[Word and item position data]
+++

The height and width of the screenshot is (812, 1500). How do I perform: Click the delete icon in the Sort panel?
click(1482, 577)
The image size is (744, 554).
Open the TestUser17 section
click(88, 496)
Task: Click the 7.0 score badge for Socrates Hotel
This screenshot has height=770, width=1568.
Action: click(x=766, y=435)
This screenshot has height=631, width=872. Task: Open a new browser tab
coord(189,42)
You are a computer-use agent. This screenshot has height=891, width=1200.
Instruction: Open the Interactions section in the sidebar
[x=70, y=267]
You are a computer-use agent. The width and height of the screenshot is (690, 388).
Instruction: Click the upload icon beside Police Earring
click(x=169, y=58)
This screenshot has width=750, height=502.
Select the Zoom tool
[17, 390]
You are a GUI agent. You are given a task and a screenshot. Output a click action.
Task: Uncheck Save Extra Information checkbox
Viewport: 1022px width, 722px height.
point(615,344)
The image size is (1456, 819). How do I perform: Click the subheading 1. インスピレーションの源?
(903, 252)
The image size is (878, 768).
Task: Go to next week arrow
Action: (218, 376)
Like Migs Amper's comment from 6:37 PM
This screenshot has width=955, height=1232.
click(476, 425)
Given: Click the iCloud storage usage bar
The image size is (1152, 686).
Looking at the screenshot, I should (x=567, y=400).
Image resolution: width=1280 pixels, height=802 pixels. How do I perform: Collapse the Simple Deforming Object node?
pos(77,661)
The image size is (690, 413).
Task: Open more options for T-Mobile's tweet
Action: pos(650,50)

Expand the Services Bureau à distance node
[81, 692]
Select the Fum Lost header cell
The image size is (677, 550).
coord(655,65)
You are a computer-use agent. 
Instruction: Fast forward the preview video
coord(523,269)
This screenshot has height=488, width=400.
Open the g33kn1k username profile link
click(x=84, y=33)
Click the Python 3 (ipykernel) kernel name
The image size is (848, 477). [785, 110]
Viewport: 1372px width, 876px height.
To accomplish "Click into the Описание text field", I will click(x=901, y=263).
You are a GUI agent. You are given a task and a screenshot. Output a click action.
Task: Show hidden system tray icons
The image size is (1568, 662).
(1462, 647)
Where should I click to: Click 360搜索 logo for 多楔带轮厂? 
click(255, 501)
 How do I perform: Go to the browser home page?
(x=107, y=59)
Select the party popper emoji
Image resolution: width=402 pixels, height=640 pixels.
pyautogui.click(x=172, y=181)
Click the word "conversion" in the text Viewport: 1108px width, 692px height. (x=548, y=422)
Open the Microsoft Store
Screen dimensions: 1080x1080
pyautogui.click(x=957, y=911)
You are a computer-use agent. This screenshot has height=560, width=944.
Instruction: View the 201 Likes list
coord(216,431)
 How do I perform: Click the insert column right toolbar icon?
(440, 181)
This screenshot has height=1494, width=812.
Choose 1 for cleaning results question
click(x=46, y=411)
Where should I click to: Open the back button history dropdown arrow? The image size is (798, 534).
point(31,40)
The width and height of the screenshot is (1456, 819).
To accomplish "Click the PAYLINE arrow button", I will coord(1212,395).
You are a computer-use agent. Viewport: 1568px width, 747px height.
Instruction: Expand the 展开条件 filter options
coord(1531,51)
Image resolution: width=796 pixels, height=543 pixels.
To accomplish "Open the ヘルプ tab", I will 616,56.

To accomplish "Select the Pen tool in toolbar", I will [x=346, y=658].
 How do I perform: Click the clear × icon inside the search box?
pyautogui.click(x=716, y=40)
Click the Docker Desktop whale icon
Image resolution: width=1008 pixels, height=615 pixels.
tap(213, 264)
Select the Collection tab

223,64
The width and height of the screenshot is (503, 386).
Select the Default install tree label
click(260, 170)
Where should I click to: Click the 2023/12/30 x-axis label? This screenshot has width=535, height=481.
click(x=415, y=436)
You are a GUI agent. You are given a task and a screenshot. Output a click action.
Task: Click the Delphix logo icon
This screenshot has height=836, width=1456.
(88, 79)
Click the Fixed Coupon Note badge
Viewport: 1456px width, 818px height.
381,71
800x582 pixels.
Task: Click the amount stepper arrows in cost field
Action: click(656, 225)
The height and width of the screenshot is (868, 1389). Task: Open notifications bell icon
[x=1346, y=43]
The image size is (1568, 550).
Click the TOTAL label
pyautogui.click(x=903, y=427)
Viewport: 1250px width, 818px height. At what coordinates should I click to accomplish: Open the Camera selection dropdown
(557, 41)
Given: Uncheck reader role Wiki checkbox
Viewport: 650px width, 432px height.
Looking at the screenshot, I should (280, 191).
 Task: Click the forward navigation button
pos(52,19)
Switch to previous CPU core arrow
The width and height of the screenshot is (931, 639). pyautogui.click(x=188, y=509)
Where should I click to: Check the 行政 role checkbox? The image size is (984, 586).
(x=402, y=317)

+++

= Work instructions =
Transcribe every line above without any changes.

= Output =
The height and width of the screenshot is (812, 1500). How do I perform: Click the delete icon in the Sort panel?
click(1482, 577)
The image size is (744, 554).
Open the TestUser17 section
click(88, 496)
Task: Click the 7.0 score badge for Socrates Hotel
This screenshot has height=770, width=1568.
Action: click(x=766, y=435)
This screenshot has height=631, width=872. Task: Open a new browser tab
coord(189,42)
You are a computer-use agent. This screenshot has height=891, width=1200.
Instruction: Open the Interactions section in the sidebar
[x=70, y=267]
You are a computer-use agent. The width and height of the screenshot is (690, 388).
Instruction: Click the upload icon beside Police Earring
click(x=169, y=58)
This screenshot has width=750, height=502.
Select the Zoom tool
[17, 390]
You are a GUI agent. You are given a task and a screenshot. Output a click action.
Task: Uncheck Save Extra Information checkbox
Viewport: 1022px width, 722px height.
point(615,344)
The image size is (1456, 819). How do I perform: Click the subheading 1. インスピレーションの源?
(903, 252)
The image size is (878, 768).
Task: Go to next week arrow
Action: (218, 376)
Like Migs Amper's comment from 6:37 PM
This screenshot has width=955, height=1232.
click(476, 425)
Given: Click the iCloud storage usage bar
The image size is (1152, 686).
Looking at the screenshot, I should (x=567, y=400).
Image resolution: width=1280 pixels, height=802 pixels. How do I perform: Collapse the Simple Deforming Object node?
pos(77,661)
The image size is (690, 413).
Task: Open more options for T-Mobile's tweet
Action: pos(650,50)

Expand the Services Bureau à distance node
[81, 692]
Select the Fum Lost header cell
The image size is (677, 550).
coord(655,65)
You are a computer-use agent. 
Instruction: Fast forward the preview video
coord(523,269)
This screenshot has height=488, width=400.
Open the g33kn1k username profile link
click(x=84, y=33)
Click the Python 3 (ipykernel) kernel name
The image size is (848, 477). [785, 110]
Viewport: 1372px width, 876px height.
To accomplish "Click into the Описание text field", I will click(x=901, y=263).
You are a GUI agent. You are given a task and a screenshot. Output a click action.
Task: Show hidden system tray icons
The image size is (1568, 662).
(1462, 647)
Where should I click to: Click 360搜索 logo for 多楔带轮厂? 
click(255, 501)
 How do I perform: Go to the browser home page?
(x=107, y=59)
Select the party popper emoji
Image resolution: width=402 pixels, height=640 pixels.
pyautogui.click(x=172, y=181)
Click the word "conversion" in the text Viewport: 1108px width, 692px height. (x=548, y=422)
Open the Microsoft Store
Screen dimensions: 1080x1080
pyautogui.click(x=957, y=911)
You are a computer-use agent. This screenshot has height=560, width=944.
Instruction: View the 201 Likes list
coord(216,431)
 How do I perform: Click the insert column right toolbar icon?
(440, 181)
This screenshot has height=1494, width=812.
Choose 1 for cleaning results question
click(x=46, y=411)
Where should I click to: Open the back button history dropdown arrow? The image size is (798, 534).
point(31,40)
The width and height of the screenshot is (1456, 819).
To accomplish "Click the PAYLINE arrow button", I will coord(1212,395).
You are a computer-use agent. Viewport: 1568px width, 747px height.
Instruction: Expand the 展开条件 filter options
coord(1531,51)
Image resolution: width=796 pixels, height=543 pixels.
To accomplish "Open the ヘルプ tab", I will 616,56.

To accomplish "Select the Pen tool in toolbar", I will [x=346, y=658].
 How do I perform: Click the clear × icon inside the search box?
pyautogui.click(x=716, y=40)
Click the Docker Desktop whale icon
Image resolution: width=1008 pixels, height=615 pixels.
tap(213, 264)
Select the Collection tab

223,64
The width and height of the screenshot is (503, 386).
Select the Default install tree label
click(260, 170)
Where should I click to: Click the 2023/12/30 x-axis label? This screenshot has width=535, height=481.
click(x=415, y=436)
You are a GUI agent. You are given a task and a screenshot. Output a click action.
Task: Click the Delphix logo icon
This screenshot has height=836, width=1456.
(88, 79)
Click the Fixed Coupon Note badge
Viewport: 1456px width, 818px height.
381,71
800x582 pixels.
Task: Click the amount stepper arrows in cost field
Action: click(656, 225)
The height and width of the screenshot is (868, 1389). Task: Open notifications bell icon
[x=1346, y=43]
The image size is (1568, 550).
Click the TOTAL label
pyautogui.click(x=903, y=427)
Viewport: 1250px width, 818px height. At what coordinates should I click to accomplish: Open the Camera selection dropdown
(557, 41)
Given: Uncheck reader role Wiki checkbox
Viewport: 650px width, 432px height.
Looking at the screenshot, I should (280, 191).
 Task: Click the forward navigation button
pos(52,19)
Switch to previous CPU core arrow
The width and height of the screenshot is (931, 639). pyautogui.click(x=188, y=509)
Where should I click to: Check the 行政 role checkbox? The image size is (984, 586).
(x=402, y=317)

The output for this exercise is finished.